> _DOCUMENT EXCERPT_:

####

Chapter 52
AN ACT
HB 2281
Relating to public employee retirement; amending ORS 238.105, 238.115,
238.265, 238.440, 238A.120 and 238A.375.
Be It Enacted by the People of
the State of
SECTION 1. ORS 238.265 is amended to read:
238.265. (1) Except as
otherwise provided in this section, a member of the Public Employees Retirement
System may withdraw from the Public Employees Retirement Fund the amount
credited to the member account, if any, for the member if:
(a) The member is separated
from all service with participating public employers;
(b) The member is
separated from all service with employers who are treated as part of a
participating public employer’s controlled group under the federal laws and
rules governing the status of the system and the fund as a qualified
governmental retirement plan and trust;
(c) The member has not
attained earliest service retirement age; and
(d) The separation from
service is not by reason of death or disability.
(2) If a member wishes
to withdraw the member account, if any, of the member under this section, the
member must transmit to the Public Employees Retirement Board a withdrawal
request. The board shall deny the withdrawal, or shall take all reasonable
steps to recover withdrawn amounts, if:
(a) The board determines
that the separation is not a bona fide separation; or
(b) The member fails to
remain absent from the service of all employers described in subsection (1) of
this section for at least one calendar month following the month in which the
member separates from service.
(3) If a member has
contributed to the fund in each of five calendar years and has separated from
all service in the manner described in subsection (1) of this section before
reaching earliest service retirement age, the member may elect to withdraw the
member account of the member under this section at any time before reaching
earliest service retirement age. If the inactive member does not make an
election to withdraw under this section, the member shall be paid the benefits
or retirement allowances described in ORS 238.425.
(4) A member who is
vested in the pension program established under ORS chapter 238A and who is
eligible to withdraw from the pension program under ORS 238A.120 may withdraw a
member account under this section only if the member also withdraws from the
pension program. A member who has an individual account or accounts in the
individual account program established under ORS chapter 238A may withdraw a
member account under this section only if the member also withdraws all
individual accounts pursuant to ORS 238A.375. A member who has an account
established under ORS 238.440 may withdraw a member account under this section
only if the member also withdraws the account established under ORS 238.440.
[(4)] (5) Withdrawal of a member account under this section
cancels all membership rights in the system, including the right to claim
credit for any employment before withdrawal.
SECTION 2. ORS 238A.120 is amended to read:
238A.120. (1) A vested inactive
member may withdraw from the pension program if:
(a) The actuarial
equivalent of the member’s benefit under the pension program at the time of
withdrawal is $5,000 or less; and
(b) The inactive member
has separated from all service with participating public employers and with
employers who are treated as part of a participating public employer’s
controlled group under the federal laws and rules governing the status of the
system and the fund as a qualified governmental retirement plan and trust.

####

> _PROVIDED INFORMATION_:
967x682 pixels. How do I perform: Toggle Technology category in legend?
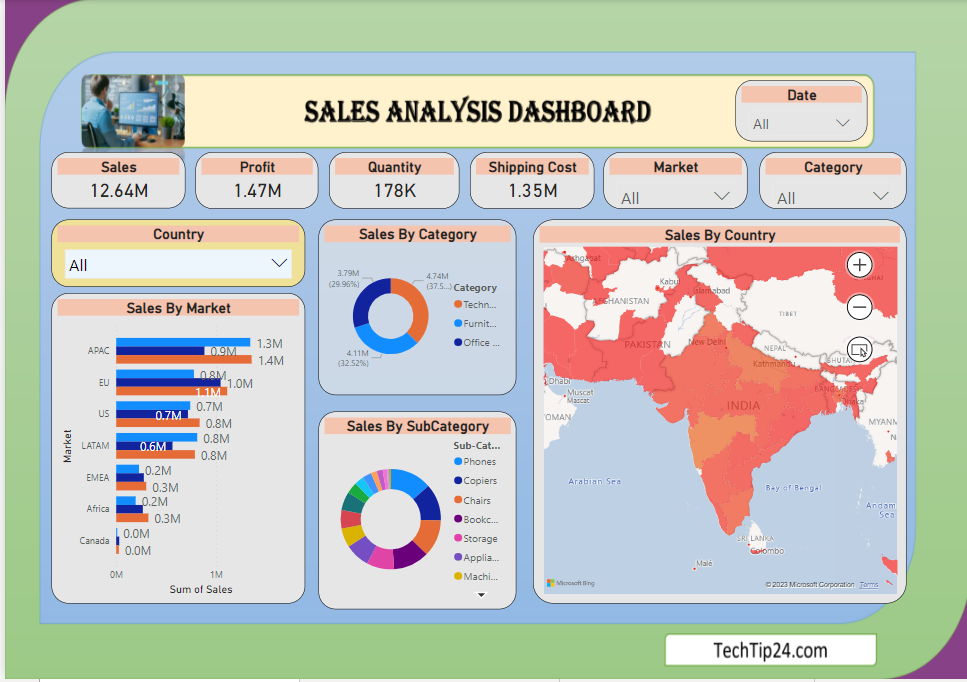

####

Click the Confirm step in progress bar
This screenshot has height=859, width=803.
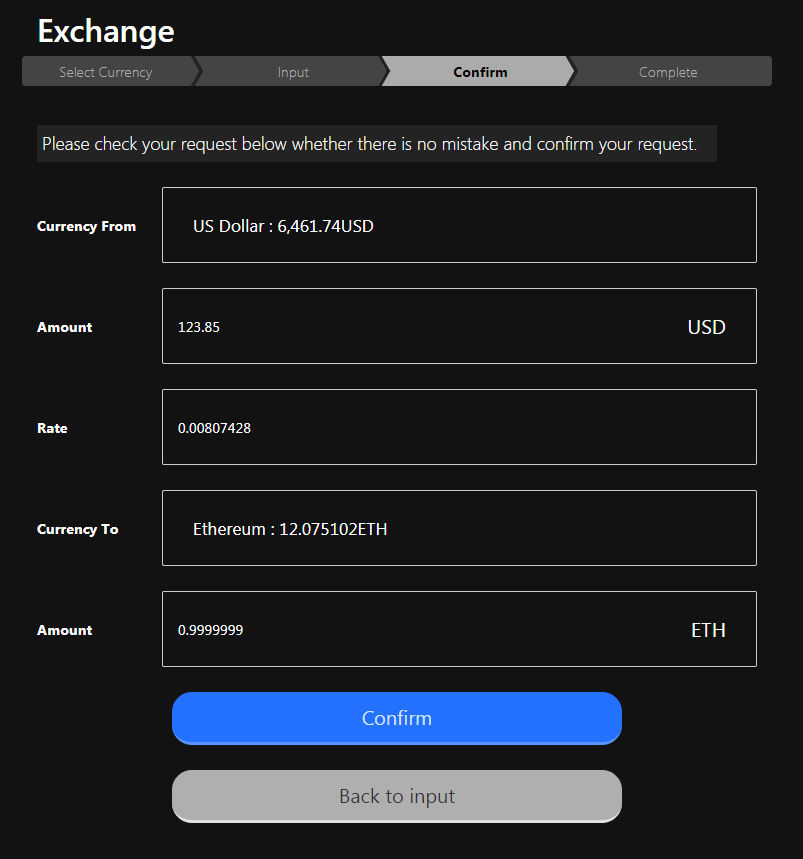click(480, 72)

####

> _CHALLENGES_:
[1] Please edit the passage of the act starting with "(3) If a member" and going on through "in ORS 238.425." so that "five calendar years" becomes "ten calendar years". Give the whole edited passage.
[2] Which ORS sections does the act's heading list as amended?

> _SOLUTION SET_:
[1]
(3) If a member has
contributed to the fund in each of ten calendar years and has separated from
all service in the manner described in subsection (1) of this section before
reaching earliest service retirement age, the member may elect to withdraw the
member account of the member under this section at any time before reaching
earliest service retirement age. If the inactive member does not make an
election to withdraw under this section, the member shall be paid the benefits
or retirement allowances described in ORS 238.425.

[2] ORS 238.105, 238.115, 238.265, 238.440, 238A.120 and 238A.375.